Extended Description
In the C++20 standard, std::tuple is meant to have its old {<,<=,==,!=,>=,>} comparison operators deprecated in favor of the three-way comparison spaceship operator, <=>. In the very latest iteration of libc++ (currently 1:13~++20210710113609+8cf7ddbdd4e5-1exp120210710094359.522), this has yet to be the case.
Example:
clang-13 -xc++ -std=c++20 -stdlib=libstdc++ -lstdc++ <(cat <<EOF
#include
int main(int, char**) {
int a = 1, b = 1;
auto compared = std::tie(a) <=> std::tie(b);
return compared < 0;
}
EOF
) && ./a.out && echo "okay"
The above command prints "okay", because libstdc++ supports <=> comparison between std::tuples.
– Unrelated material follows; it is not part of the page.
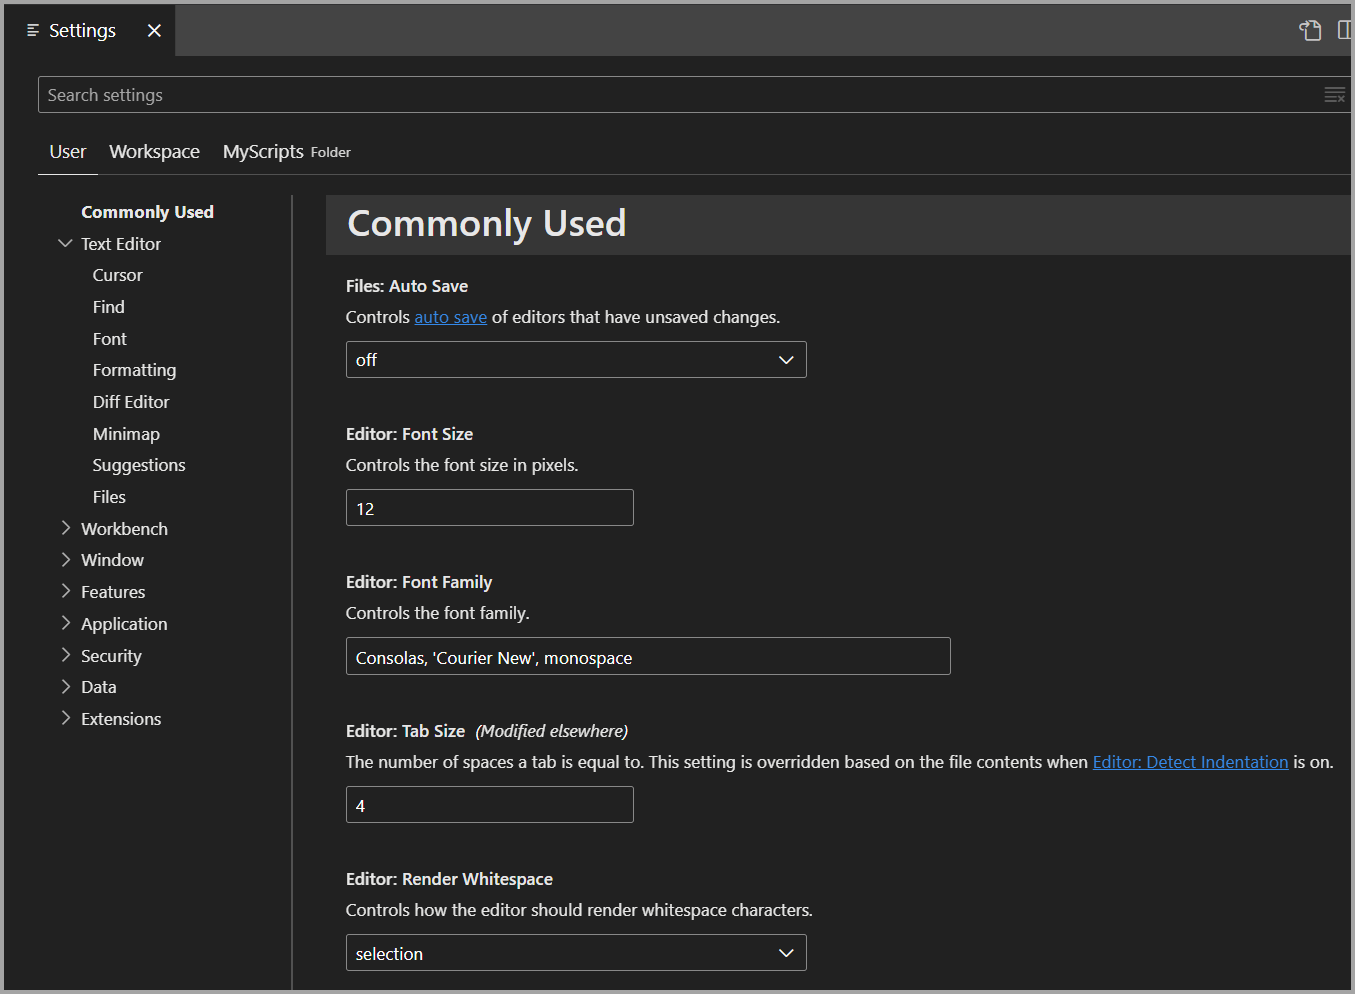1355x994 pixels.
Task: Switch to the Workspace settings tab
Action: pyautogui.click(x=154, y=151)
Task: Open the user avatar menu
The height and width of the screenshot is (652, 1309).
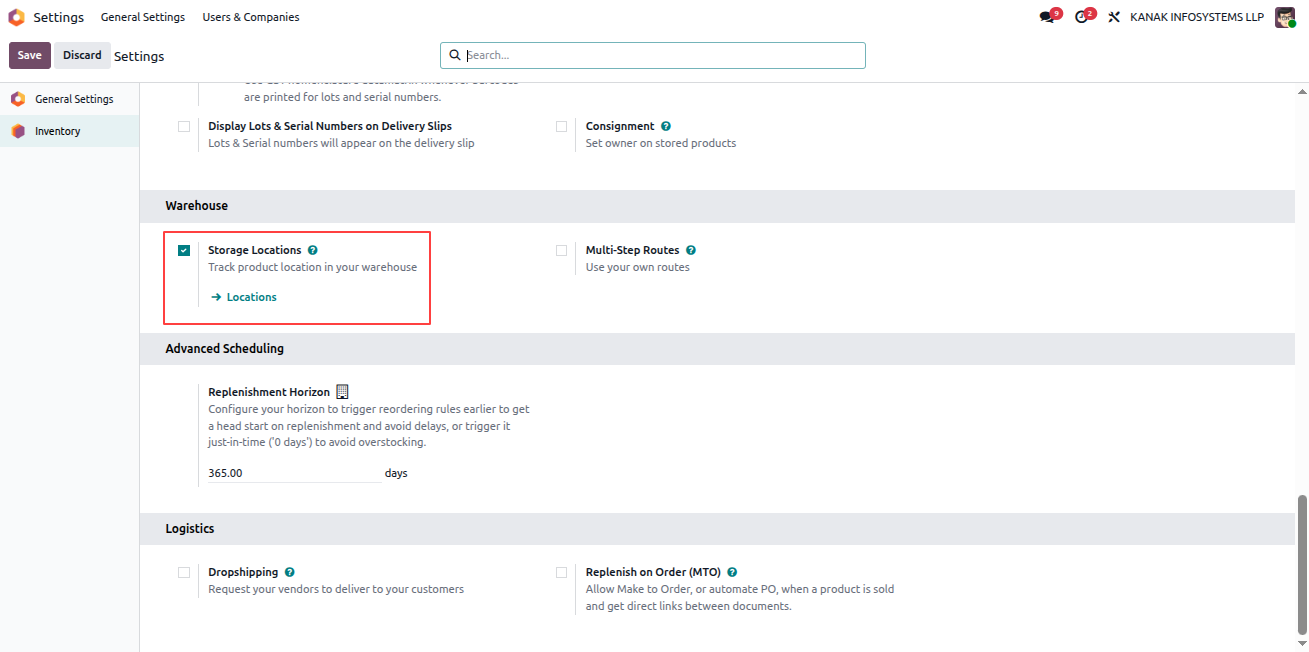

clang-13 -xc++ -std=c++20 -stdlib=libc++ -lc++ <(cat <<EOF
#include
int main(int, char**) {
int a = 1, b = 1;
auto compared = std::tie(a) <=> std::tie(b);
return compared < 0;
}
EOF
) && ./a.out && echo "okay"
The above command fails to compile the program, with the following error message:
error: invalid operands to binary expression ('tuple<int &>' and 'tuple<int &>')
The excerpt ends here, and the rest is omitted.